#### SELECTED TEXT
Kevin J. Grimm

I am a Professor in the Department of Psychology at Arizona State University.  I received my B.A. in Mathematics and Psychology with a concentration in Education from Gettysburg College in 2000, and my M.A. and Ph.D. in Psychology at the University of Virginia (2001-2006). In graduate school, I studied structural equation modeling and longitudinal data analysis (e.g., growth curve analysis, longitudinal mixture modeling, longitudinal measurement, and dynamic models) with Jack McArdle and John Nesselroade.  After completing my Ph.D., I worked with Bob Pianta as a research associate in the Center for the Advanced Study of Teaching and Learning at the University of Virginia. In 2007, I joined the faculty in the Department of Psychology at the University of California, Davis as an Assistant Professor, and was promoted to Associate Professor in 2011. In 2014, I moved to the Department of Psychology at Arizona State University, and was promoted to Full Professor in 2016.

My research interests include multivariate methods for the analysis of change, multiple group and latent class models for understanding divergent developmental processes, nonlinearity in development, machine learning techniques for psychological data, and cognitive/achievement development.

#### DATA SUPPLIED

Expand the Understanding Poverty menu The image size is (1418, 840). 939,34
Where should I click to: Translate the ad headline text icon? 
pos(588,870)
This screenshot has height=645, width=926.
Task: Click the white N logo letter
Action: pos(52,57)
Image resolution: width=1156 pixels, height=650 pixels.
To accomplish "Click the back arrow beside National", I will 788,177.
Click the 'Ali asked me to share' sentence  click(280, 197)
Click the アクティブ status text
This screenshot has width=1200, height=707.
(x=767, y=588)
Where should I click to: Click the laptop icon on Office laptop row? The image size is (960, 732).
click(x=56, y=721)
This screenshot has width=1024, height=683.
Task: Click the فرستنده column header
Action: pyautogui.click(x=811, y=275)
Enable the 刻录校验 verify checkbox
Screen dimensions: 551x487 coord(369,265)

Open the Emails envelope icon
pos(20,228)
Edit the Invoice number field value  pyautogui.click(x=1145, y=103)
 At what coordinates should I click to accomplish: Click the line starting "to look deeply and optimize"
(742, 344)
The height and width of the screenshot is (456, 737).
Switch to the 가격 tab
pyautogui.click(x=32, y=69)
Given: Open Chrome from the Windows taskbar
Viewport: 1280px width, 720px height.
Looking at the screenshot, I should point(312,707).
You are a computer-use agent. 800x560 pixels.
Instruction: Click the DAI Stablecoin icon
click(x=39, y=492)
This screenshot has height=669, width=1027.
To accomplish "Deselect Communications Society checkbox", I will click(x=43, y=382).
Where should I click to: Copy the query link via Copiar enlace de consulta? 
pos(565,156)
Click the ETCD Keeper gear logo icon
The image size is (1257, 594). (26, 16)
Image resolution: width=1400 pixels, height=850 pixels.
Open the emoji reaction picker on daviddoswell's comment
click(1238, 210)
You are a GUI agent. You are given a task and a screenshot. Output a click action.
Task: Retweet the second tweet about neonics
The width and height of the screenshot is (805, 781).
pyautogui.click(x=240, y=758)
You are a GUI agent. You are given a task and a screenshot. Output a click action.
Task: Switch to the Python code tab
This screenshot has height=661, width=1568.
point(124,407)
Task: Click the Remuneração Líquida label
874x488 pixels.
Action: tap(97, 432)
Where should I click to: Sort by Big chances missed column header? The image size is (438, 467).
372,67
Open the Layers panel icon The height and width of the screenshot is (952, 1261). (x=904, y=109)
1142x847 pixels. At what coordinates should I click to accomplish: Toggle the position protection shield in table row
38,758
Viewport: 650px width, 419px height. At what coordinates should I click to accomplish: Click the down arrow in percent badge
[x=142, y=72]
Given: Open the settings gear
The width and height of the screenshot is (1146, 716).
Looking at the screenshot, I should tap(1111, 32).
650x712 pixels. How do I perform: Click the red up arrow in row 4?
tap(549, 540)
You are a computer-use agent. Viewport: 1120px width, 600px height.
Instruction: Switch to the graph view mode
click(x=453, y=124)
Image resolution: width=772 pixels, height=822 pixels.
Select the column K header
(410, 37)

#### WORK INSTRUCTION
Transcribe everything in the profile of Kevin J. Grimm from "My research interests" down to "and cognitive/achievement development.". The records play no part in what is asked here.

#### SOLUTION
My research interests include multivariate methods for the analysis of change, multiple group and latent class models for understanding divergent developmental processes, nonlinearity in development, machine learning techniques for psychological data, and cognitive/achievement development.